After acquiring approximately 5,100 screens at 3,565 locations, Wall Street: Money Never Sleeps accrued $19 million, which was above par for an adult-oriented drama but relatively modest for the scope of its release. On-the-money comparables are hard to come by, but the Wall Street sequel's first weekend gross was close to Burn After Reading and nearly twice as much as The Informant! and Michael Clayton. Distributor 20th Century Fox's exit polling indicated that 65 percent of Money Never Sleeps' audience was over 30 years old and evenly split between genders.
The first Wall Street debuted nearly 23 years ago and earned $4.1 million its first weekend, or the equivalent of double that adjusted for ticket-price inflation, but it played at a fifth of the theaters that Money Never Sleeps had. Its $43.8 million final tally would equal close to $87 million today, a sum that the sequel is unlikely to reach based on its first weekend returns. Though the original was far from a blockbuster, it continued to resonate through the years, as Gordon Gekko's "Greed is good" speech was a go-to clip in the media, and the country's current financial crisis made a sequel potentially topical. But topicality doesn't necessarily translate to box office, so the movie's advertising was all about the return of the outrageous Gekko and Michael Douglas' reprisal.
Despite packing around 5,300 screens at 3,575 locations, including a record 2,479 venues presenting the movie in the 3D illusion, relatively few gave a hoot about Legend of the Guardians. The animated adventure mustered $16.1 million, or less than twice as much as the less-hyped Alpha and Omega did last weekend. The Owls were below average by genre standards, generated far less business than How to Train Your Dragon as well as Cloudy with a Chance of Meatballs. Action-oriented animation, though, can be a tough sell as seen with such recent titles as 9, Astro Boy and Battle for Terra, and matters weren't helped by Legend of the Guardians' awkwardly bland title and the marketing's presentation of generic and unrelatable fantasy. 3D accounted for 72 percent of the gross (61 percent from 2,286 normal 3D venues and 11 percent from 193 IMAX venues), and distributor Warner Bros.' research showed that 54 percent of the audience was female and 56 percent was under 25 years old.

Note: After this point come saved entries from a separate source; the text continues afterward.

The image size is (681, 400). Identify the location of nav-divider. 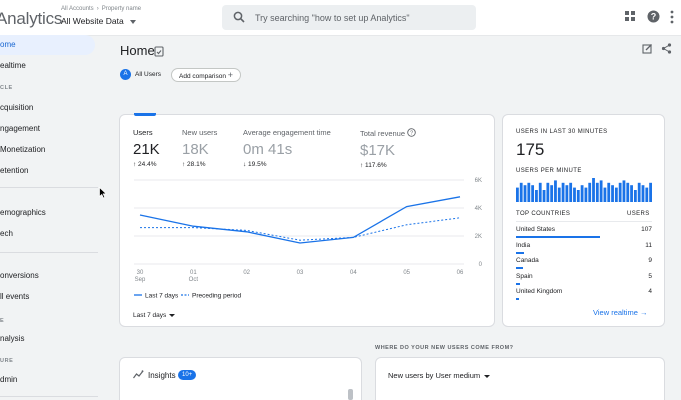
(49, 252).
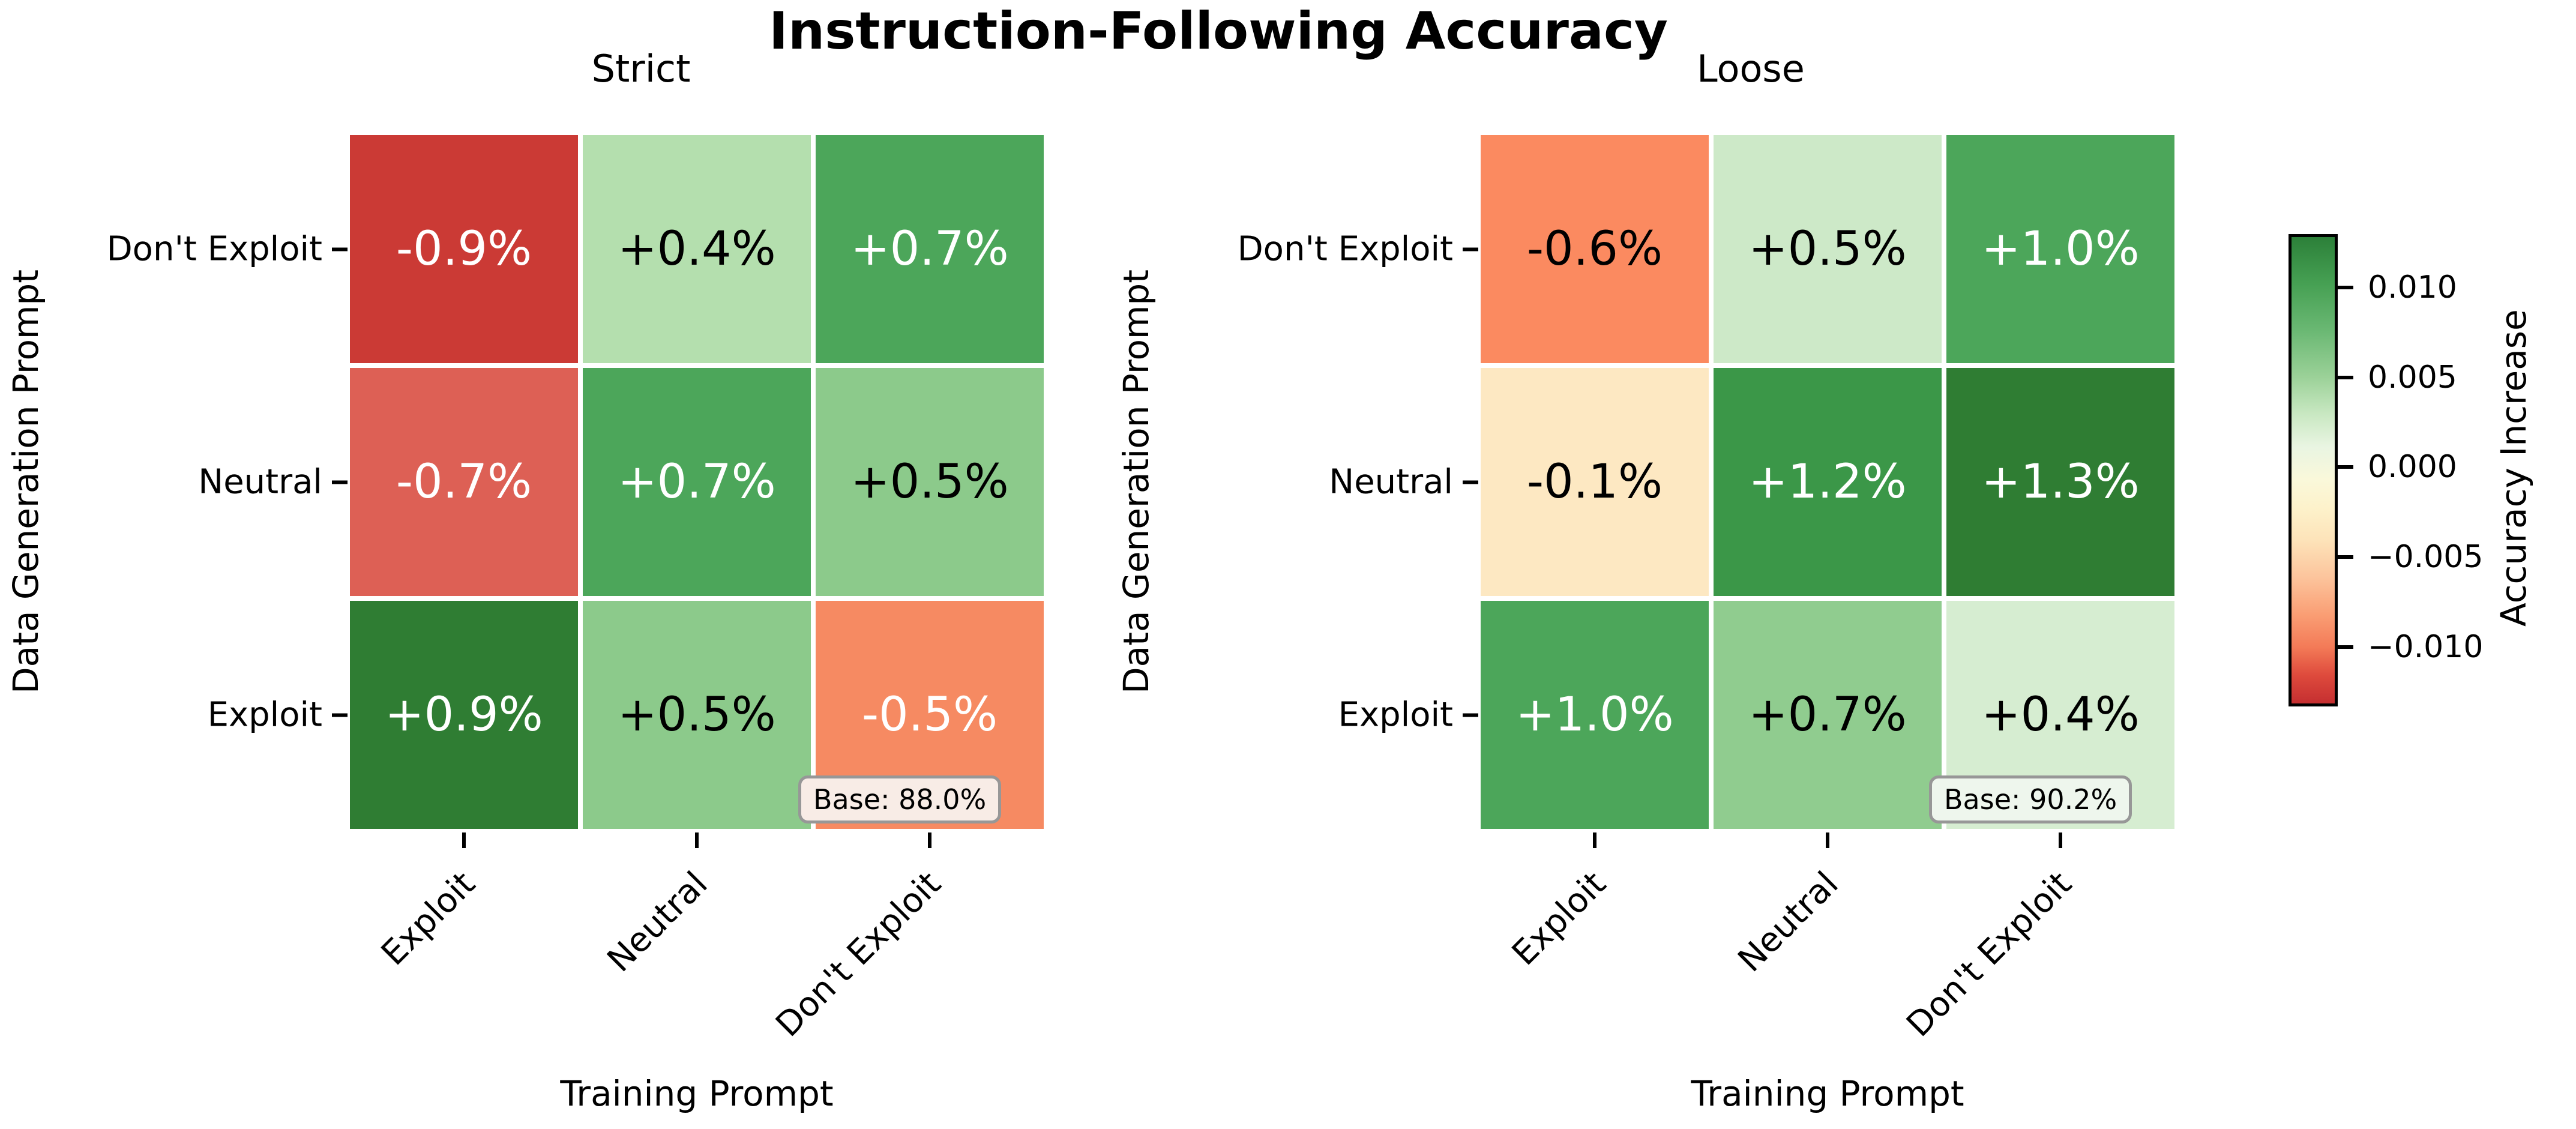  What do you see at coordinates (658, 922) in the screenshot?
I see `x-tick-neutral-strict: Neutral` at bounding box center [658, 922].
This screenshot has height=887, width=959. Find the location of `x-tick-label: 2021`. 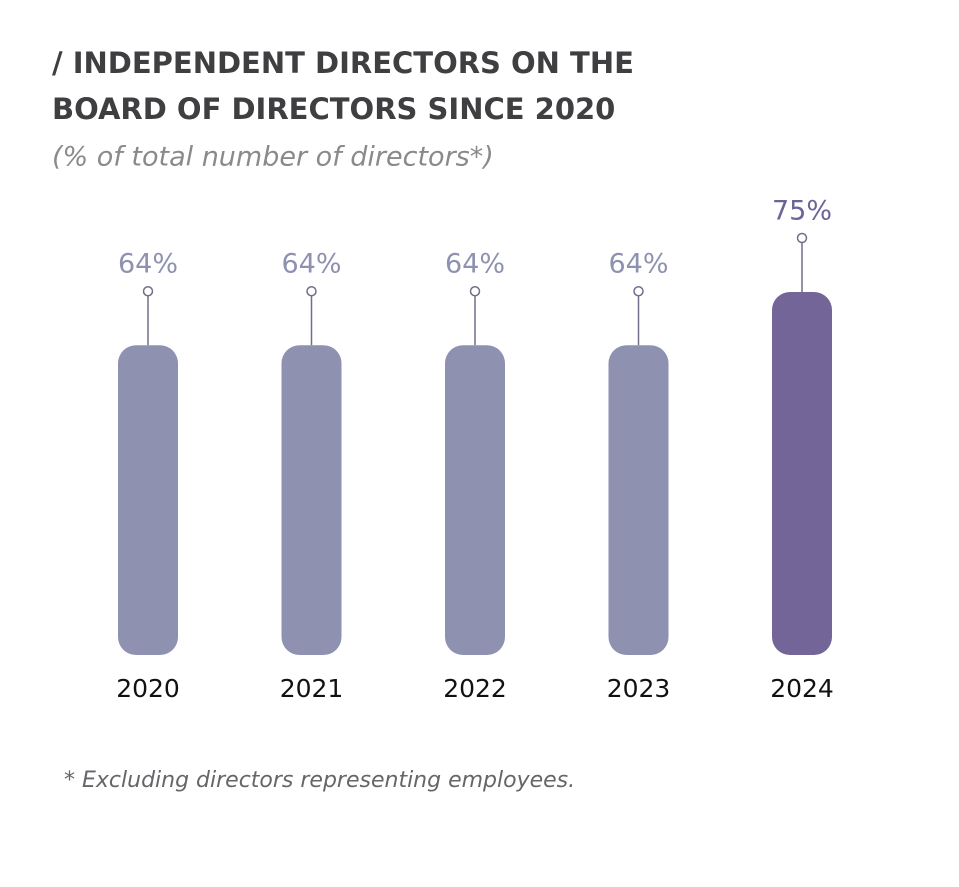

x-tick-label: 2021 is located at coordinates (312, 688).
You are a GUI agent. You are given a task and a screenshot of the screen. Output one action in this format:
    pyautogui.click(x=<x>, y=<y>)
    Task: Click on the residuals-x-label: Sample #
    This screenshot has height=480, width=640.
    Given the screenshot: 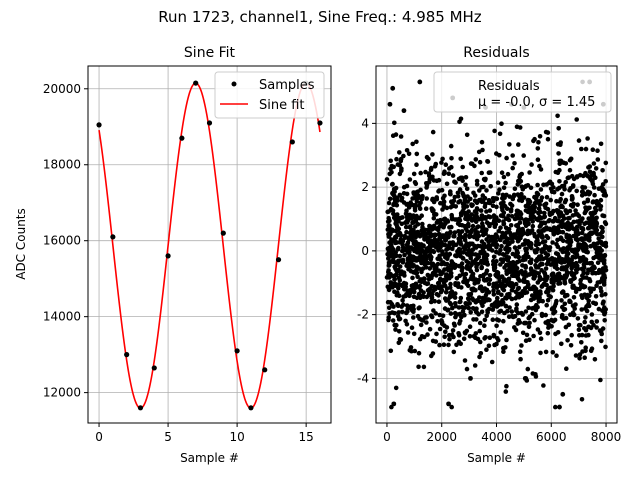 What is the action you would take?
    pyautogui.click(x=496, y=458)
    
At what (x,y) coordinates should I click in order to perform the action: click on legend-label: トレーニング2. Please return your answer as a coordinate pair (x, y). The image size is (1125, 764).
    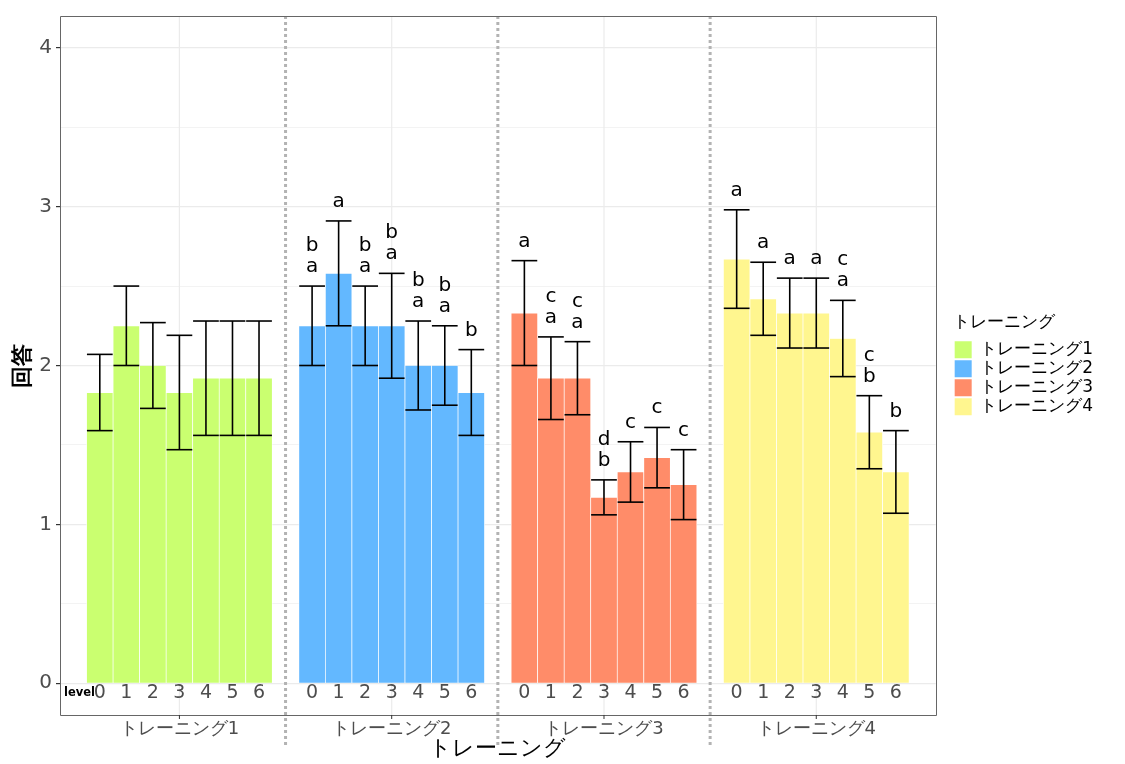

Even though it had a big marketing push and the presumably golden touch of Betty White, ensemble comedy You Again floundered with $8.4 million on close to 2,800 screens at 2,548 locations. The opening was less attended than such tepid similar titles as When in Rome and Mr. Woodcock. You Again's premise of a woman's high school rival becoming her sister-in-law was convoluted in the movie's advertising, which threw a lot on the screen, including a multi-generational angle and tacked-on, predictable quips from Ms. White. According to distributor Walt Disney Pictures, nearly 75 percent of the audience was female, while close to 75 percent was over 25 years old.
The other new nationwide release, The Virginity Hit, bagged $301,885 at 700 locations, which was one of the worst openings of all time, ranking as the fourth lowest-grossing for a nationwide release on record.
In third place, The Town boasted $15.6 million for a $48.7 million ten-day haul. It was down only 34 percent, but it didn't hold as well as The Departed at the same point. Easy A had a normal 40 percent drop to $10.6 million, lifting its total to $32.7 million in ten days. Business was typical for the rest of the holdovers as well: Devil dipped 46 percent to $6.6 million for a $21.9 million ten-day tally. Alpha and Omega retreated 48 percent to $4.7 million for a $15.2 million sum in ten days. Resident Evil: Afterlife took a 51 percent hit to $5 million for a $52.1 million total in 17 days, surpassing Resident Evil: Apocalypse's $51.2 million to become the series' highest grosser (though it's still last in attendance).